━━ EXCERPTED DATA
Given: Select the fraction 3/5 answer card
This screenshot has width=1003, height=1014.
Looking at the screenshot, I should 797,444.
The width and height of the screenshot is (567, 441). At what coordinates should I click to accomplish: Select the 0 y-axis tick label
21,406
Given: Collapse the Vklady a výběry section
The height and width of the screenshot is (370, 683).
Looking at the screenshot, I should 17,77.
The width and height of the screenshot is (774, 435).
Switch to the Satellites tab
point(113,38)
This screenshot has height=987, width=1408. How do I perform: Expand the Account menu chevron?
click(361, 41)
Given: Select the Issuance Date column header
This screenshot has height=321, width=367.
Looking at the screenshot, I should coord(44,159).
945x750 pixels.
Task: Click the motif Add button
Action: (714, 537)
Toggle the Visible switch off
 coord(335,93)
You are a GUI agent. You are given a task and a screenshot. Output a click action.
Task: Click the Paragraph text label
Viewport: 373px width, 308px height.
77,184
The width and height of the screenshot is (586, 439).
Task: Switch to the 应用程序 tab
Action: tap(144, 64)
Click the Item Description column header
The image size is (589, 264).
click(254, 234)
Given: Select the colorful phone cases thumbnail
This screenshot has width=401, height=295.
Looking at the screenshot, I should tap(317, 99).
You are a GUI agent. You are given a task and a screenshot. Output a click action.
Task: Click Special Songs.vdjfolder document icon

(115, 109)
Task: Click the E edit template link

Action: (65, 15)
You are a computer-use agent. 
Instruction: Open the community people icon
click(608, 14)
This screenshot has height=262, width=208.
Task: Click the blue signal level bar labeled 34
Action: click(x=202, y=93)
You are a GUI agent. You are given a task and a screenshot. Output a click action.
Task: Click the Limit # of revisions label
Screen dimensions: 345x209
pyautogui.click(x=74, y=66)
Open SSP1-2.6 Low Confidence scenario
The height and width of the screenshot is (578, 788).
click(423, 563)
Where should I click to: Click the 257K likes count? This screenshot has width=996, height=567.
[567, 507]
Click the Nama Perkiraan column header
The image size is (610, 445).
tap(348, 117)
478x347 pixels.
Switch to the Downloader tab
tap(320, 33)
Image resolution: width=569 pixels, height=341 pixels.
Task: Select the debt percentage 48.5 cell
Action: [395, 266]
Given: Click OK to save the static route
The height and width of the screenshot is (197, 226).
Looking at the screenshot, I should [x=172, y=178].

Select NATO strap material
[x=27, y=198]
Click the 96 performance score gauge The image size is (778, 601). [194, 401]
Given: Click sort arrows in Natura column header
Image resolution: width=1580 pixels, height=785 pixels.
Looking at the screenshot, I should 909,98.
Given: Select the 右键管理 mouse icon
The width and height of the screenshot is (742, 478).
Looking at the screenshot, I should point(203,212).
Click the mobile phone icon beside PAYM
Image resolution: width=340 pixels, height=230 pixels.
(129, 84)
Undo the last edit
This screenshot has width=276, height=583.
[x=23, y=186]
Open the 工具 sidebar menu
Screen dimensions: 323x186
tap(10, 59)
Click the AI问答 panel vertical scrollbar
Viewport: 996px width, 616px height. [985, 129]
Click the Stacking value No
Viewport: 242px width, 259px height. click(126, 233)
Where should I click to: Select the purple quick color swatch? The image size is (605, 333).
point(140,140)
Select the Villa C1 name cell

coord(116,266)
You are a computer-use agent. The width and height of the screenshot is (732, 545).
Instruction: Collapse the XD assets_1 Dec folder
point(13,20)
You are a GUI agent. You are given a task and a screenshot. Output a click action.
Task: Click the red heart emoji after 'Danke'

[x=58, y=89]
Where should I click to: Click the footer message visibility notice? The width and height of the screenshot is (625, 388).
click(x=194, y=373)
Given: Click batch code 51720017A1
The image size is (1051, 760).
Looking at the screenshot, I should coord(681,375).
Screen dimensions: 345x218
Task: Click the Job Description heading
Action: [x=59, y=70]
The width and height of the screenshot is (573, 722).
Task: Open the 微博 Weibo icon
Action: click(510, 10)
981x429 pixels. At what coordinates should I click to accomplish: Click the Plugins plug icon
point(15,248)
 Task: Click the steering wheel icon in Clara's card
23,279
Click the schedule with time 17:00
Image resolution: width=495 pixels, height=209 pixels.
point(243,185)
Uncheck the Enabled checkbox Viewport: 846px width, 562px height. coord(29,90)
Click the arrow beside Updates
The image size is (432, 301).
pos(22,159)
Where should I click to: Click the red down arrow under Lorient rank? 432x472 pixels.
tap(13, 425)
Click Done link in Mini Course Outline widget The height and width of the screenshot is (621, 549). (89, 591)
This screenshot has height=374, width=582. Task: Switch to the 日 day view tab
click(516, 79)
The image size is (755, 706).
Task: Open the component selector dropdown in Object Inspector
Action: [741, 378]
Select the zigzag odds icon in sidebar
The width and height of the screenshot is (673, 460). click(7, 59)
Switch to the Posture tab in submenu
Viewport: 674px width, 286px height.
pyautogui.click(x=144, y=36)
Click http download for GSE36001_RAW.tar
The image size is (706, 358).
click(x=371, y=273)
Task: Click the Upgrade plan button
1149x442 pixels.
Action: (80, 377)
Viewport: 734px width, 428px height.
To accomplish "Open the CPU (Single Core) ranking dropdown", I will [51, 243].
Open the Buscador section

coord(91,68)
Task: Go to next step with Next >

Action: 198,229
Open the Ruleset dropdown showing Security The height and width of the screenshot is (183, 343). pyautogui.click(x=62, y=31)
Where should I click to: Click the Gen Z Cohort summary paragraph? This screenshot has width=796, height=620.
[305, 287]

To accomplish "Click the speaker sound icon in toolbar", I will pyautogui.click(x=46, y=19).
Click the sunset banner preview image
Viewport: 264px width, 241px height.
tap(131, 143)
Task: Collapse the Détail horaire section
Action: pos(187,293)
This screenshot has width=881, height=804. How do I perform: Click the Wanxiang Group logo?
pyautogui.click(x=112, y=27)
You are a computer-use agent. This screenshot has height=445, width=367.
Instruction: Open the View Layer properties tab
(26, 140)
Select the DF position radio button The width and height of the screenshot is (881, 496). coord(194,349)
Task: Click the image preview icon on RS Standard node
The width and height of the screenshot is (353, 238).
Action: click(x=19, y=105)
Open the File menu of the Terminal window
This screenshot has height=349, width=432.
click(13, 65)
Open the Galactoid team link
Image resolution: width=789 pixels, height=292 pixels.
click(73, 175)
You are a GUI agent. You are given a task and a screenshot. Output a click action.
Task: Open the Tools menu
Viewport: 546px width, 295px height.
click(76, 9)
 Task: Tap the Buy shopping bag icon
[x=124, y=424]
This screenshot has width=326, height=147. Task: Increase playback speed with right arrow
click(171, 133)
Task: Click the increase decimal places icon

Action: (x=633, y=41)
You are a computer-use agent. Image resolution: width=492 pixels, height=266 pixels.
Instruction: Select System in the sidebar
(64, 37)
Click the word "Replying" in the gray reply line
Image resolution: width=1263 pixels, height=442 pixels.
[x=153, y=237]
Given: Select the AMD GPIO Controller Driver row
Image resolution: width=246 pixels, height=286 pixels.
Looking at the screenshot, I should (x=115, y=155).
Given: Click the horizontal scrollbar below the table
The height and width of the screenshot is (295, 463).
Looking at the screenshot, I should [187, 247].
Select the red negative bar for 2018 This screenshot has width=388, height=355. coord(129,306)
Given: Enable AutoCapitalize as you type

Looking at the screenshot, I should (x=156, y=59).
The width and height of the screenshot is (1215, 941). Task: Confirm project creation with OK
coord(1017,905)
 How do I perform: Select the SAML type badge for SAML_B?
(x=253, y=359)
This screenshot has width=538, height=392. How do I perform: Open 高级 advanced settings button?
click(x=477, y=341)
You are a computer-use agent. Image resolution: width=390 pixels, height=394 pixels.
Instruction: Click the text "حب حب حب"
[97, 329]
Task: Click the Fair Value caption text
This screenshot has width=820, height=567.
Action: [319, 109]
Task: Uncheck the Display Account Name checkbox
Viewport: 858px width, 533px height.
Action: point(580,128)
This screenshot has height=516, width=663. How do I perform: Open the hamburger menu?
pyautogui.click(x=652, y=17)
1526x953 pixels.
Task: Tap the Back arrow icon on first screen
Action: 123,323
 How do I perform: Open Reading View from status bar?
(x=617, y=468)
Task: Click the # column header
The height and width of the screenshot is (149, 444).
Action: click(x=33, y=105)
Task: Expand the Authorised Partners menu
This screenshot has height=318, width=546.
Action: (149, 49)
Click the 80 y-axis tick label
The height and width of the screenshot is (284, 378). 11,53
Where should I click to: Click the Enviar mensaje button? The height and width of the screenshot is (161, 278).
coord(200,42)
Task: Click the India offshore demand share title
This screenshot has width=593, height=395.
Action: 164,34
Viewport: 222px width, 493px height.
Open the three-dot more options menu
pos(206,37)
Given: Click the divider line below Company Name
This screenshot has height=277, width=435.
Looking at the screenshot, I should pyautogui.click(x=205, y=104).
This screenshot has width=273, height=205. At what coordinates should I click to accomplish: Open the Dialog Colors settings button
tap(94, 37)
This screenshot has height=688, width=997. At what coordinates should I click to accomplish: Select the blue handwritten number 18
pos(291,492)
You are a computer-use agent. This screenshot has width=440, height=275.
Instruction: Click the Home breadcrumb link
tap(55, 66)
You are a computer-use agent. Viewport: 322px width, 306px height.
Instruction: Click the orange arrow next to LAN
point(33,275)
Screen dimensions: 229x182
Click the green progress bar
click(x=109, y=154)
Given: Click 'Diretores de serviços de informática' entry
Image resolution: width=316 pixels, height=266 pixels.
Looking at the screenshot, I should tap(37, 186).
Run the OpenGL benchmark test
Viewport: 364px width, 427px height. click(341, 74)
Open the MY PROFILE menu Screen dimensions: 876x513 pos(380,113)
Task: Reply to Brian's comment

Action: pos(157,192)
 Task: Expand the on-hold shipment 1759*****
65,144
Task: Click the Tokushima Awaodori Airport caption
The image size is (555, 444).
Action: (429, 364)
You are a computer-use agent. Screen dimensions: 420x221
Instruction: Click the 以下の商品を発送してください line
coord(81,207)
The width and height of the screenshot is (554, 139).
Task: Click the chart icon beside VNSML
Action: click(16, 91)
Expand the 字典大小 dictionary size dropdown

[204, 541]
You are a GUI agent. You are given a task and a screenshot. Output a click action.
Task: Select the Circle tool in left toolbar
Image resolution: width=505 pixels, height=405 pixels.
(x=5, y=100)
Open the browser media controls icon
━━━━
__PROBLEM TO SOLVE__. Please report all lines in the entries where "computer" appears.

__EXERCISE SOLUTION__.
You are a computer-use agent. 
You are a computer-use agent. The width and height of the screenshot is (732, 545).
You are a computer-use agent. This screenshot has height=445, width=367.
You are a computer-use agent. Image resolution: width=492 pixels, height=266 pixels.
You are a computer-use agent. Image resolution: width=390 pixels, height=394 pixels.
You are a computer-use agent. This screenshot has width=440, height=275.
You are a computer-use agent. Viewport: 322px width, 306px height.
You are a computer-use agent. Screen dimensions: 420x221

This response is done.